Even after buying a new Toshiba laptop last Saturday, I still kept trying to get the old laptop back online. I limited my efforts to one-thing-per-day, and multi-tasked while I was at it. I was very motivated to get the old machine back up because having to port my iTunes library and re-install Rosetta Stone -- just those two things alone -- were looking to take an entire day that I didn't have.
So Thursday, I finally tried un-installing the virus protection software I had installed, and of course that was it. (rolls eyes, throws hands up in air, sighs exhaustedly)
A short list of the things I discovered through web searches, that I tried unsuccessfully:
- Apparently, this is a problem that Vista-running machines have had going back to 2009. Microsoft knows about it, and has a "fix" that addresses it, that resets the DHCP flag. Didn't work for me.

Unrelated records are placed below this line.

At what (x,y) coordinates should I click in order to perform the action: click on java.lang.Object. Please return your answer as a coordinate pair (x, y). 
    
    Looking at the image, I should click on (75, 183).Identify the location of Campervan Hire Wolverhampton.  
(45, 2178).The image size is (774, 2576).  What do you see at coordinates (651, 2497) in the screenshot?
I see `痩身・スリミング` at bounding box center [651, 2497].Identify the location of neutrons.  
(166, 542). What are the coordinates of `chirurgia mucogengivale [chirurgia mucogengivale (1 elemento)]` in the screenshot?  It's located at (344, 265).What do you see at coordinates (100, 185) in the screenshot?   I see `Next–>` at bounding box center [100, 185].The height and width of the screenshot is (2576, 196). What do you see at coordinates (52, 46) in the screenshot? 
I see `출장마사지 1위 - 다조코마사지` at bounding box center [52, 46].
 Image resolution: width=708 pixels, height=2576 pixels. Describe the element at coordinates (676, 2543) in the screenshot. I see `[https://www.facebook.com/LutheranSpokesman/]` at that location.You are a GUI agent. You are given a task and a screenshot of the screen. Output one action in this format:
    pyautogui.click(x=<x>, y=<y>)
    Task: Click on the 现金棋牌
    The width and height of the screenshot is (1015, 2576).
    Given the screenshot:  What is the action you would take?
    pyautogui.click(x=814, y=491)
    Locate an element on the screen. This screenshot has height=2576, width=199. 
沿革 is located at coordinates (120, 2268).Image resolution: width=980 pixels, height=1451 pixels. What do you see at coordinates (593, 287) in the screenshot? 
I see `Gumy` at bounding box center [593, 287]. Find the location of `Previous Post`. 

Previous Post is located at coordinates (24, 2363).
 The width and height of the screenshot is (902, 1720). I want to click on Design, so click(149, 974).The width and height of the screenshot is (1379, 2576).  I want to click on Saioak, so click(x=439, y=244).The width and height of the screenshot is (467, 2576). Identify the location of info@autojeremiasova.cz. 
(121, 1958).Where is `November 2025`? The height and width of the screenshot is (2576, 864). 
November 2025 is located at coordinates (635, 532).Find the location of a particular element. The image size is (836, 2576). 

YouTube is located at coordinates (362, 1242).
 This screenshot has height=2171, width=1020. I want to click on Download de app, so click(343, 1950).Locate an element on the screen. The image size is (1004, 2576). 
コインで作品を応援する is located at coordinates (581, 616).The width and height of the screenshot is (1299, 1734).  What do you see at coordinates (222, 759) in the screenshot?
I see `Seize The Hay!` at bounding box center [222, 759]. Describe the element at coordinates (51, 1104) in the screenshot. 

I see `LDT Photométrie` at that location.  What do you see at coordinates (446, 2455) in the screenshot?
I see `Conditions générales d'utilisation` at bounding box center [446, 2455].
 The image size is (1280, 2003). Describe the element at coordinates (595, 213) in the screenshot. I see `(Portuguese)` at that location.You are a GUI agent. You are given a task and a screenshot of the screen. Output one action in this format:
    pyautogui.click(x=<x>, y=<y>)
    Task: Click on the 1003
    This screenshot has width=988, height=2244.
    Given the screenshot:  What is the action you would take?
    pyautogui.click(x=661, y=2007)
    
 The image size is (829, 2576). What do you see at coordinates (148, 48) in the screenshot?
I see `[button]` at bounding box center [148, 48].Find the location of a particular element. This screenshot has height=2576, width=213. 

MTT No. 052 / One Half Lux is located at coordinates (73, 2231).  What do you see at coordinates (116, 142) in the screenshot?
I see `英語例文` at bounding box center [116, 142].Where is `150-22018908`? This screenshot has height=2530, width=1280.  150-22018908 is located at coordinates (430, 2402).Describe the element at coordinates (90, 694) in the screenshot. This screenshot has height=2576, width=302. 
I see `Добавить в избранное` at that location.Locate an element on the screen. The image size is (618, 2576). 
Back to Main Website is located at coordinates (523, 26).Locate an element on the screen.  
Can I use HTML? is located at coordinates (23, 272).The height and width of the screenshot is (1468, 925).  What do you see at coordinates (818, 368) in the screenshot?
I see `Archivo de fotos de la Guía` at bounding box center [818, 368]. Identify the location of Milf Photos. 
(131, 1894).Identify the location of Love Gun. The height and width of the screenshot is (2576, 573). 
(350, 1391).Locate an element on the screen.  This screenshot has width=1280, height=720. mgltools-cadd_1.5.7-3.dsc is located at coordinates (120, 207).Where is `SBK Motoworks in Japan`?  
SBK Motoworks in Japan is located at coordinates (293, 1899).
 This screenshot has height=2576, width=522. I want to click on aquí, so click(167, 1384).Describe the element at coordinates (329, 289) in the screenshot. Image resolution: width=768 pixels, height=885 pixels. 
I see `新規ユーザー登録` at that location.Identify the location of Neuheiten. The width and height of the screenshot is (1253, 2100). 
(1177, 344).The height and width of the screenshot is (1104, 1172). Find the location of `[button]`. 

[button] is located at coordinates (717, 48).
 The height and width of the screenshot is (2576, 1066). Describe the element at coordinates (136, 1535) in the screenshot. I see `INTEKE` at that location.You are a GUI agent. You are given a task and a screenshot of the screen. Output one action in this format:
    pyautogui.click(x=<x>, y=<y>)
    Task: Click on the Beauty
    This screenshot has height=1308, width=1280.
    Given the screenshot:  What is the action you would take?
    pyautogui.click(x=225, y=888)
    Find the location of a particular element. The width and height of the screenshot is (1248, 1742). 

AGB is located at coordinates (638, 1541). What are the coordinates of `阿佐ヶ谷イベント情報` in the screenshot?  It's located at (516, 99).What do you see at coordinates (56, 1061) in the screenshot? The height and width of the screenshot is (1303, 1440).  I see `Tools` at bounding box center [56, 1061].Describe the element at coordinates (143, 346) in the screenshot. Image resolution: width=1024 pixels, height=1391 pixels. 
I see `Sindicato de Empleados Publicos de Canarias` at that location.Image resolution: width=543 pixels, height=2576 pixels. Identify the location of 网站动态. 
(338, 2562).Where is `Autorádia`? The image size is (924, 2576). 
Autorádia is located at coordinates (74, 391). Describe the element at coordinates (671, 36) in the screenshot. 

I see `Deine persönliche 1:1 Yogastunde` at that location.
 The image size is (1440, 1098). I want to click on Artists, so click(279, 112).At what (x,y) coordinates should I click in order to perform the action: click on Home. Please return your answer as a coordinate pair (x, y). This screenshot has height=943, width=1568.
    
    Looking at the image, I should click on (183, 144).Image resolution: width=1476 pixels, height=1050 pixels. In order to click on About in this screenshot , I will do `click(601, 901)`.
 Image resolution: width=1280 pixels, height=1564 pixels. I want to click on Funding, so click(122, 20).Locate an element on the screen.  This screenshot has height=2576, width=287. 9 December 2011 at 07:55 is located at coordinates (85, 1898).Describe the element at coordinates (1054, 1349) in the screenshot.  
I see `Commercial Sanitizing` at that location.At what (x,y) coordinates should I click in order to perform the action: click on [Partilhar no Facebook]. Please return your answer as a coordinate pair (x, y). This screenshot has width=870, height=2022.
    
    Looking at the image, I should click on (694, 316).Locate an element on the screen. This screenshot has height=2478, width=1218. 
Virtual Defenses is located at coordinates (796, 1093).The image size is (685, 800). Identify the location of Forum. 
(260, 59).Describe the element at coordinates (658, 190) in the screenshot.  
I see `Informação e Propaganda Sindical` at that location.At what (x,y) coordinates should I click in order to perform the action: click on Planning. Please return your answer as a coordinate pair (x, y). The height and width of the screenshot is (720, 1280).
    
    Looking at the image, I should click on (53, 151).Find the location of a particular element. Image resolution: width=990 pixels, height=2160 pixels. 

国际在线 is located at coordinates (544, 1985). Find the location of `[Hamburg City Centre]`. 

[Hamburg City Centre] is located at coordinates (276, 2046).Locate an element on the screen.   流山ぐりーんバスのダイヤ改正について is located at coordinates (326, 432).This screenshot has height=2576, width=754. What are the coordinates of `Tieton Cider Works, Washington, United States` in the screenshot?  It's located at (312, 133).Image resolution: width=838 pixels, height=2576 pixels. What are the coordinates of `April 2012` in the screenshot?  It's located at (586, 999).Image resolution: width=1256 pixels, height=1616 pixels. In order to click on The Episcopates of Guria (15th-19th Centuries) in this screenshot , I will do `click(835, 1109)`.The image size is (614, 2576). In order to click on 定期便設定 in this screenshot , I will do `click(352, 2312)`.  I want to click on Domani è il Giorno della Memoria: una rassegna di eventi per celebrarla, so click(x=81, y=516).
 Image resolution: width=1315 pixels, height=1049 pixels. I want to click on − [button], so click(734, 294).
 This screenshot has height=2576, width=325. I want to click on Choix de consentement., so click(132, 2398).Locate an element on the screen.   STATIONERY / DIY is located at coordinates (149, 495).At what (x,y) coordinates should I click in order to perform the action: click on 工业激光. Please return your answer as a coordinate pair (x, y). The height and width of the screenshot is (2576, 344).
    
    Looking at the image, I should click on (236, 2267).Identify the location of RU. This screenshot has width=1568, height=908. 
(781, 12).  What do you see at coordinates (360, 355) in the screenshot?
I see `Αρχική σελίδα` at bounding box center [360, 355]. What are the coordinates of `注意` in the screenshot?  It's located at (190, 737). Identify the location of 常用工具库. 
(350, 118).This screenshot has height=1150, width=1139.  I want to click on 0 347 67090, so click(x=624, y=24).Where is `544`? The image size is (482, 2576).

- Updating the Wifi adapter's drivers did nothing except delete all my saved network access keys. Fortunately, the only one I didn't have available (for work) the tech guys at school put back on there in about 3 minutes.
- Disabling the wifi adapter, rebooting, re-enabling the adapter did nothing.
- Editing the registry to reset those DHCP, IP-getting, etc flags didn't help either.
- Command-line stuff to reset the winsock didn't help, but the suggestion in that forum's long, long chain of comments that it had to be the security software finally penetrated.
- The only way to successfully uninstall the virus software is to boot in safe mode so it doesn't get loaded into memory on startup.
I'll back-fill this with links, etc later, but just now I've got to go retrieve one of the offspring from a sleepover.
¡Estoy contenta, mi equipo esta trabajando de nuevo!